Parts of the exercise →
• a. Answer these questions using the excerpt on maternal deaths in India:
(i) What was Assam's MMR in 2011-13?
(ii) What was the MMR of Uttar Pradesh/Uttarakhand in 2014-16?
(iii) What cash incentive is given under the Pradhan Mantri Matru Vandana Yojana?
• b. Resume the news excerpt on maternal deaths in India after its last sentence.

Selected excerpt →
----------------------------------------
With an MMR nearly double the national average, 237, Assam fared the worst. On a brighter note, the figure signifies a fall of 21 per cent since 2011-13, when the figure stood at 300.
The fall has been the sharpest in Uttar Pradesh/Uttarakhand — 29.5 per cent, from 285 in 2011-13 to 201 in 2014-16.
“Strategic changes have had an impact in getting these encouraging results,” said Nadda.
“Lifestyle changes like reducing teenage pregnancies, (and offering) ante-natal and post-natal care has helped in reducing maternal deaths. In the past one year, 1.25 crore checkups were carried out and 6.5 lakh high-risk patients identified…” he added, “Convergence by health workers, anganwadis… prevented the deaths.”
There been a massive government push in recent years to improve the health infrastructure for new mothers and newborns, with a study published in The Lancet in 2016 claiming that as many as 15 per cent of the world’s total maternal deaths took place in India.
The government claims to have immunised more than 80 lakh pregnant women under Mission Indradhanush, aimed at complete vaccination of newborns, while a cash incentive of Rs 6,000 is given out under the Pradhan Mantri Matru Vandana Yojana to encourage pregnant and lactating mothers to take rest and go for timely checkups.
----------------------------------------
Study material →

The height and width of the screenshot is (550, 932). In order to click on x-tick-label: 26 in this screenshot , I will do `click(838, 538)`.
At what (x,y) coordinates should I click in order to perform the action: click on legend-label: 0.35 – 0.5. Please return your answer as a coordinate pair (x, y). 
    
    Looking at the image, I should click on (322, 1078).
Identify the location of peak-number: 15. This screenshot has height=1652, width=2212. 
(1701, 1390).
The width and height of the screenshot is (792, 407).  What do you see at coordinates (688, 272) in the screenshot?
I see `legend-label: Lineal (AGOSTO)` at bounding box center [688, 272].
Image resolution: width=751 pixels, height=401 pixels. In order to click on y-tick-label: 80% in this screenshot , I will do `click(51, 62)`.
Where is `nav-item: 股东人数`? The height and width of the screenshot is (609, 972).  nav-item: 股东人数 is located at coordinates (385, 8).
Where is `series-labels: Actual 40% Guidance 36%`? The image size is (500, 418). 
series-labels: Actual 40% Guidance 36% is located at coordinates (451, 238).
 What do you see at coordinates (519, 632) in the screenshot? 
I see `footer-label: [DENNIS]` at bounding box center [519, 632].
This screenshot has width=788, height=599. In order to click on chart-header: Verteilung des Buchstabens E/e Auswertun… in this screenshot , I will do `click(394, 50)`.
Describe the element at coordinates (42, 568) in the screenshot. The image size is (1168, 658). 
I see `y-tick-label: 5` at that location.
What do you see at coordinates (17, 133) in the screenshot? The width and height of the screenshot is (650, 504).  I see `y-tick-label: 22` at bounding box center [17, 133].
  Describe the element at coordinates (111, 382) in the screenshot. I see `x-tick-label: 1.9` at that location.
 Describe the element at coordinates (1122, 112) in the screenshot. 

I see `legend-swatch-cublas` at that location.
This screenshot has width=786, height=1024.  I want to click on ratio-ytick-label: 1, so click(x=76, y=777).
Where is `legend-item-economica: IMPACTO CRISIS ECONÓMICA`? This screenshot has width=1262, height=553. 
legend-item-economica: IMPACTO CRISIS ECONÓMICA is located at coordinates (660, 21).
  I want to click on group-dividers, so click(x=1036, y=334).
----------------------------------------
Exercise answers →
• a.
(i) 300
(ii) 201
(iii) Rs 6,000

• b.
Under the Pradhan Mantri Surakshit Matritva Abhiyan, more than 1.16 crore ante-natal checkups have been conducted at over 12,900 health facilities since its launch in November 2016.
‘Long way to go’
India’s strides vis-à-vis MMR have been praised by the UNICEF.
“India has shown impressive progress in reducing maternal deaths, with nearly 1,000 fewer women now dying of pregnancy-related complications each month in India as compared to 2013,” the UNICEF representative in India, Dr Yasmin A. Haque, said.
Experts in women’s health said the falling figure spelt a “sigh of relief”, but added that more needs to be done.
Dr Rekha Daver, head of medical education and consultant dealing with obstetrics and gynaecology at Mumbai’s Sir H.N. Reliance Hospital, credited government initiatives like the Janani Shishu Suraksha Karyakram (JSSK) for the success. Aimed at encouraging more women to opt for an institutional delivery, the scheme offers new mothers and their infants free hospital care.
“It is a new beginning but we have to go far ahead,” she told ThePrint, “We have to educate more women and make them aware about caring for their health.”
She added that the situation was improving at the rural level too. “The National Health Scheme has been a help… I would credit ASHA (accredited social health activists) workers, who conduct home visits to create awareness among family members and patients to encourage them to seek timely treatment,” she said.
Far behind the developed world
According to doctors, the main reason behind the morbid mortality scenario is the weak health of girls across the country, with gynaecologists pinning haemorrhage during childbirth and lack of blood banks as the main cause of maternal mortality. In this situation, they say, ante-natal checkups prove crucial.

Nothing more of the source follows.